SCOPE OF ARTICLE 19(2) OF THE CONSTITUTION
The Constitution lists a comprehensive list of reasonable restrictions which includes “interests of the sovereignty, integrity, security, public order, decency or morality, defamation or incitement to an offence.” By reviewing its jurisprudence concerning the application of Article 19(2), the Court in Anuradha Bhasin v. Union of India[1] concluded that
“Restrictions on free speech and expression could impose complete prohibitions. In such cases, the complete prohibition should not excessively burden free speech and the government has to explain why lesser alternatives would be inadequate.
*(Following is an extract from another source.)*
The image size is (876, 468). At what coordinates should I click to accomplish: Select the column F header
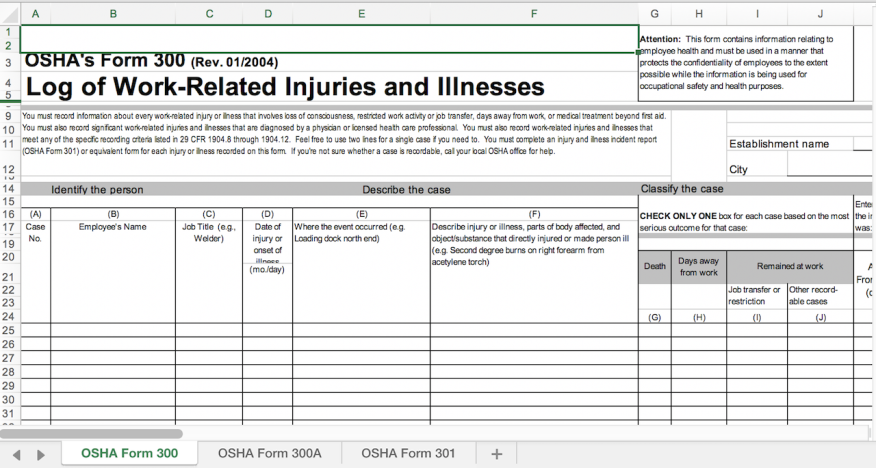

Lastly, whether a restriction amounts to a complete prohibition is a question of fact to be determined by the Court on the circumstances of each case.”
The ‘reasonable restriction’ are based on the paradigms and parameters of the Constitution that are structured and pedestalled on the doctrine of non-absoluteness of any fundamental right, cultural and social ethos; need and feel of the time, for every right engulfs and incorporates duty to respect others right and ensure mutual compatibility and conviviality of the individual based on collective harmony and conceptual grace of eventual social order. That is to say that Freedom of Speech and Expression is absolutely sacrosanct and not absolute. From this it can be inferred that the Freedom of speech and expression in India is not absolute but subjected to various restrictions mentioned in the Constitution itself. Article 19(1) (a) is subjected to the restrictions prescribed by Article 19(2) of the Constitution. Freedom of Speech and Expression cannot be understood and read in isolation. The Freedom of Speech and Expression is a robust right but nonetheless, not unrestricted. The restrictions have not been left out to the courts but have been comprehensively laid down in Article 19(2) of the Constitution. Article 19(2) protects the law by imposing reasonable restrictions on the exercise of right to freedom of speech and expression “in the interest of” public order, which is much wider than for maintenance of public order. If, therefore, certain activities have a tendency to cause public disorder, a law penalising such activities as an offence cannot but be held to be a law imposing reasonable restrictions “ in the interest of public order” although in some cases those activities may not actually lead to a breach of public order.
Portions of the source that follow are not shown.